We have a proud car culture in the United States but, surprisingly, not many people know too much about this country’s automotive history. For this history lesson, we are focusing on the automotive “industry” rather than the history of the automobile itself.

When It All Began

In the 1890s, the American automotive industry began and, thanks to the use of mass-production and the large size of the domestic market, quickly evolved into the largest automotive industry in the world (though this title would be taken from the U.S. by Japan in the 1980s and then from Japan by China in 2008).

The U.S. motor vehicle industry actually started with hundreds of manufacturers, but by the end of the 1920s, three companies stood apart from the rest:

  1. General Motors
  2. Ford
  3. Chrysler

The Big Three

These three companies continued to prosper, even after the Great Depression and World War II. Henry Ford began building cars back in 1896 and started the Ford-Motor Company in 1903. Ford utilized the first conveyor belt-based assembly line in 1913, improving mass production of its Model T. The assembly line decreased costs significantly and the Model T sold so well that it propelled Ford into the largest automobile company in the U.S.

General Motors was founded by William Durant (formerly a carriage maker)n in 1908. In the first couple of years, GM acquired Buick, Oldsmobile, Oakland (later to become Pontiac), Cadillac, and a number of other car companies. Durant also wanted to acquire Ford but Henry Ford opted to keep his company independent. Having become a little to “acquisition-happy,” Durant over-extended the company and was forced out by a group of banks who took controlling interest in the company. Durant then teamed up with Louis Chevrolet and founded Chevrolet in 1913, which became a quick success. Durant retook majority control in GM after acquiring enough stock and GM acquired Chevrolet in 1917. This did not last long, however. Durant was forced out again in 1921. In the late 1920s, GM overtook Ford as the largest automaker.
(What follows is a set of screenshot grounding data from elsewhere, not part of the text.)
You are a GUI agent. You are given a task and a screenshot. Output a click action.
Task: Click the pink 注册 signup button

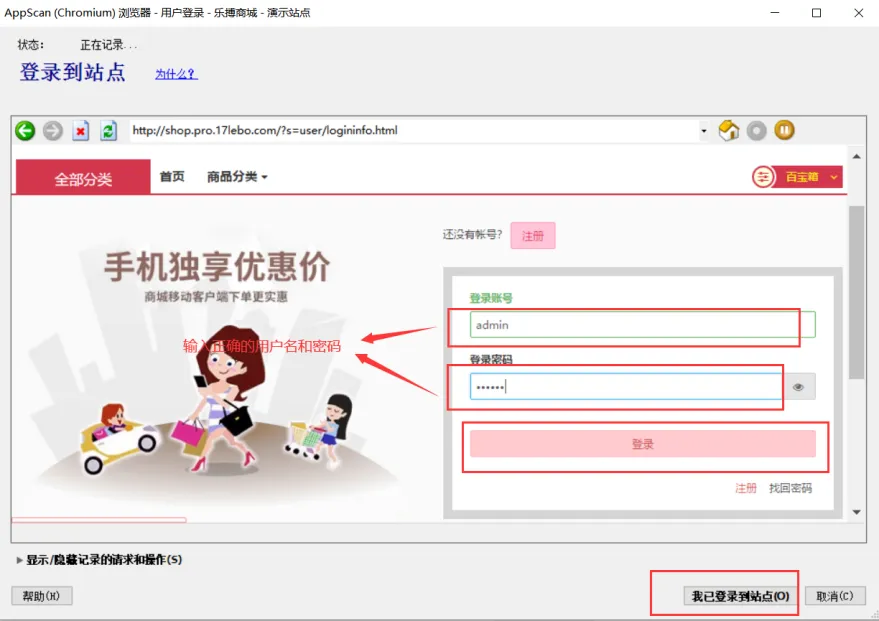pyautogui.click(x=533, y=236)
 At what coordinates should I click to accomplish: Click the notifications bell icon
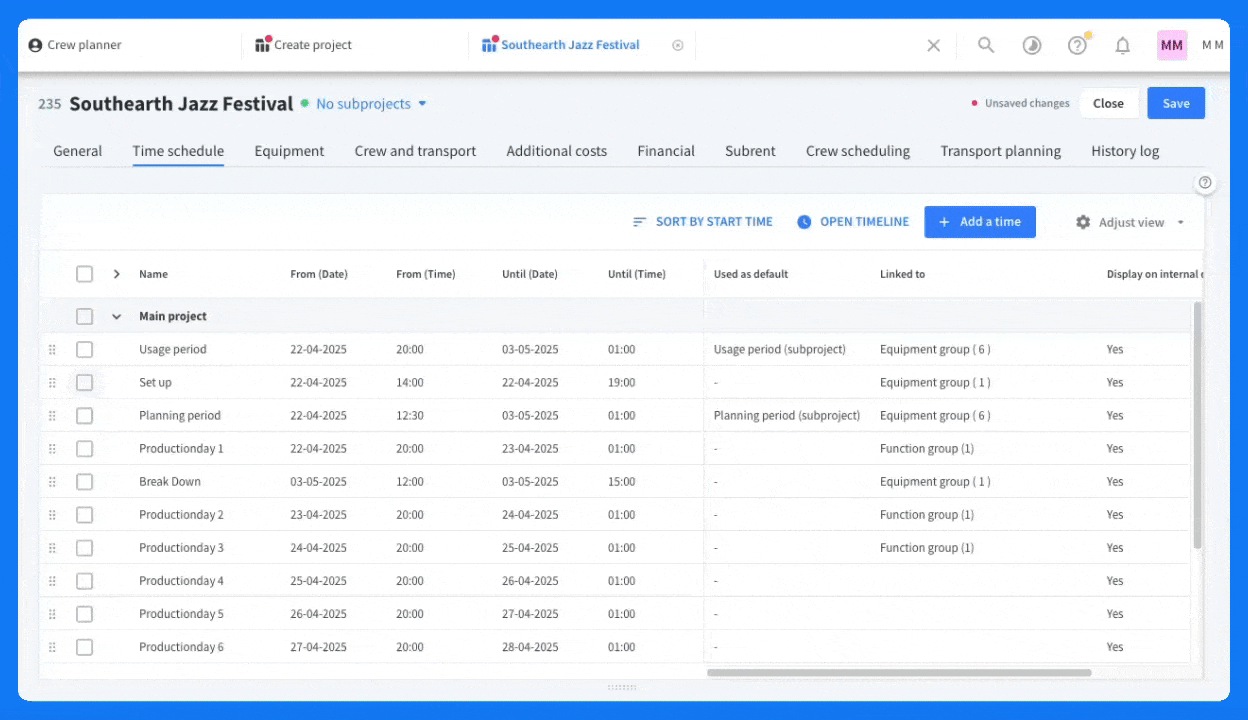[1123, 45]
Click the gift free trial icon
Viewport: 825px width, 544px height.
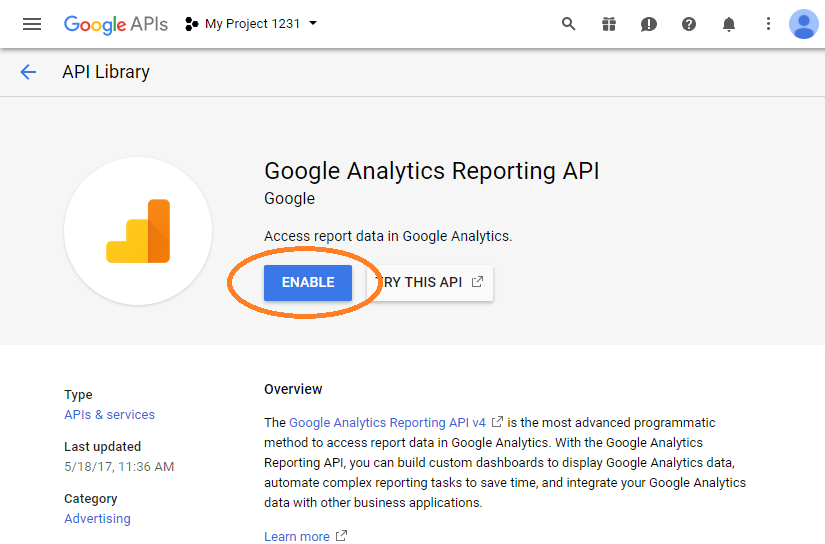(609, 24)
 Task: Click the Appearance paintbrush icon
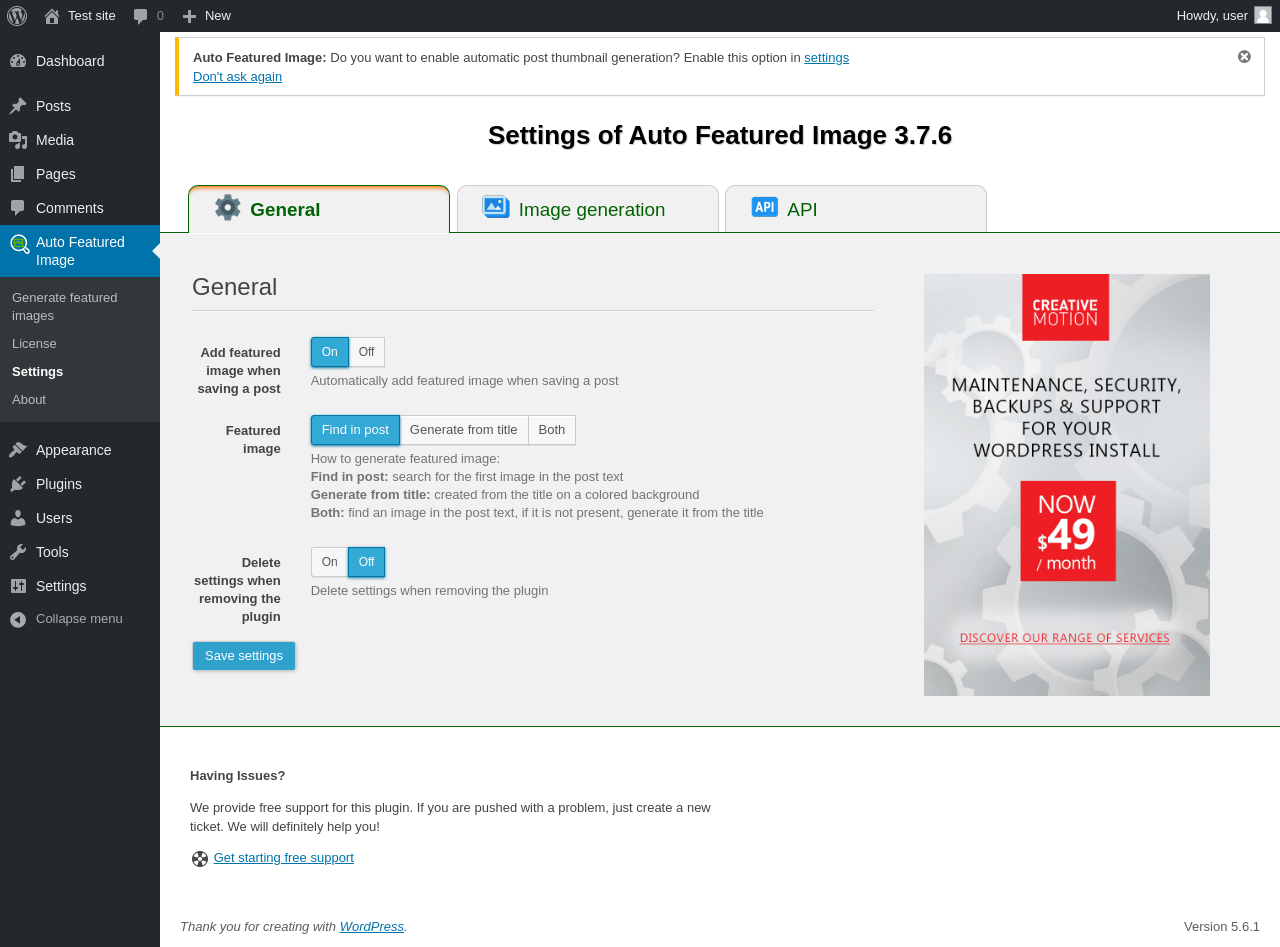18,450
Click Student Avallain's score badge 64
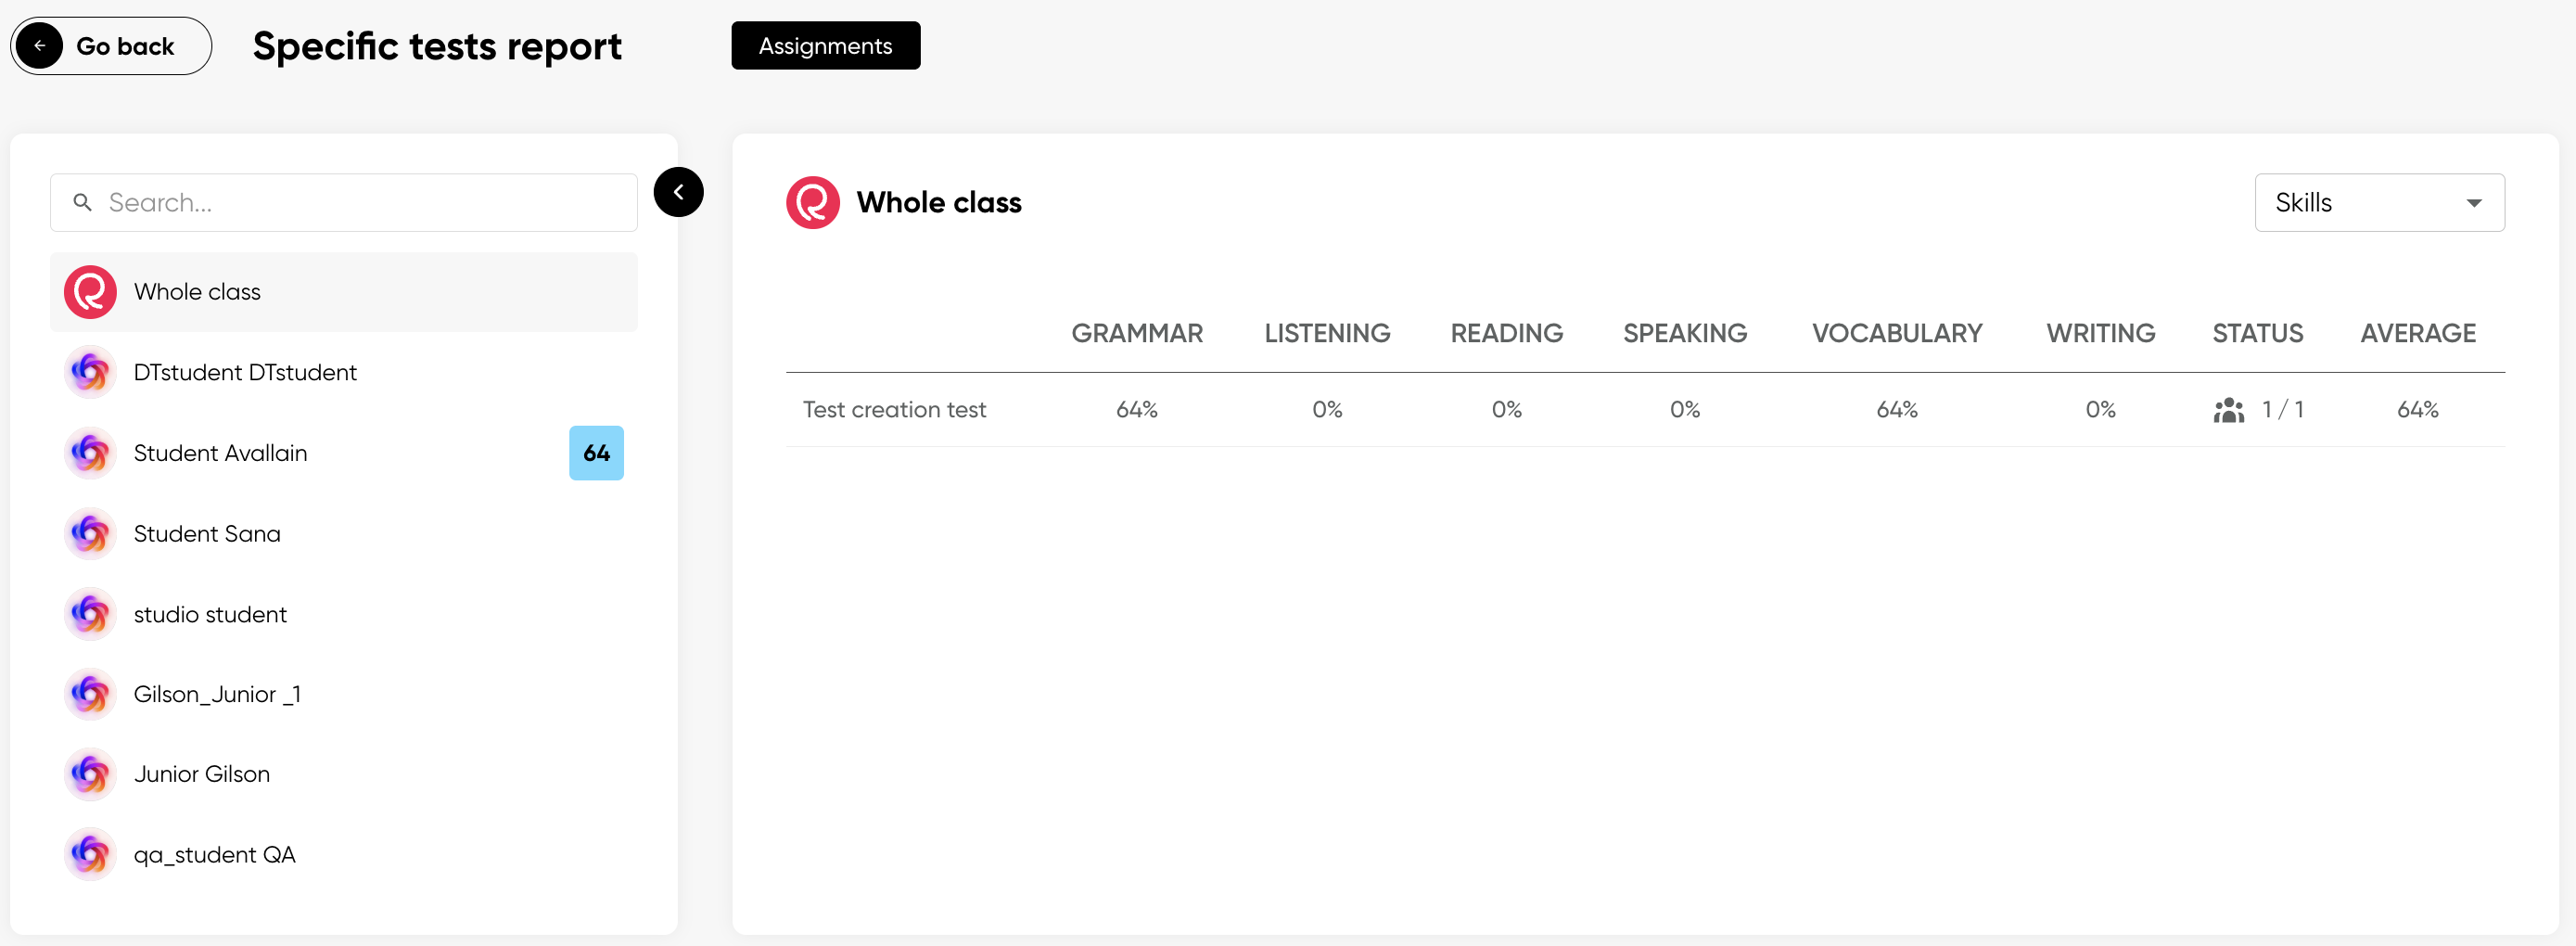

The former president of Buick and a former executive of GM, Walter Chrysler took control of the Maxwell Motor Company in 1920, revamped it, and reorganized it into Chrysler Corporation in 1925. Chrysler acquired Dodge Brothers in 1927 and, in 1928, introduced the DeSoto and Plymouth brands thanks to the dealer network and manufacturing facilities that came with the Dodge acquisition. By the 1930s, Chrysler overtook Ford and became the second largest automaker.

1950s and Beyond

By 1950, America produced almost 75 percent of all automobiles in the world. At the start of the 1970s, however, U.S. auto companies (especially the Big Three) were severely affected by increased competition from foreign auto manufacturers and high oil prices. In subsequent years, companies bounced back occasionally but the crisis reached its pinnacle in 2008, prompting Chrysler and General Motors to file for bankruptcy reorganization and be bailed out by the federal government. While Ford was also affected by the crisis, it decided to power through on its own and did not take the bail out. We actually have a lot of respect for Ford as a result of this. They did not take the easy way out.

The year 2014 saw saw the biggest (seasonally adjusted annualized) sales in history with 16.98 million vehicles.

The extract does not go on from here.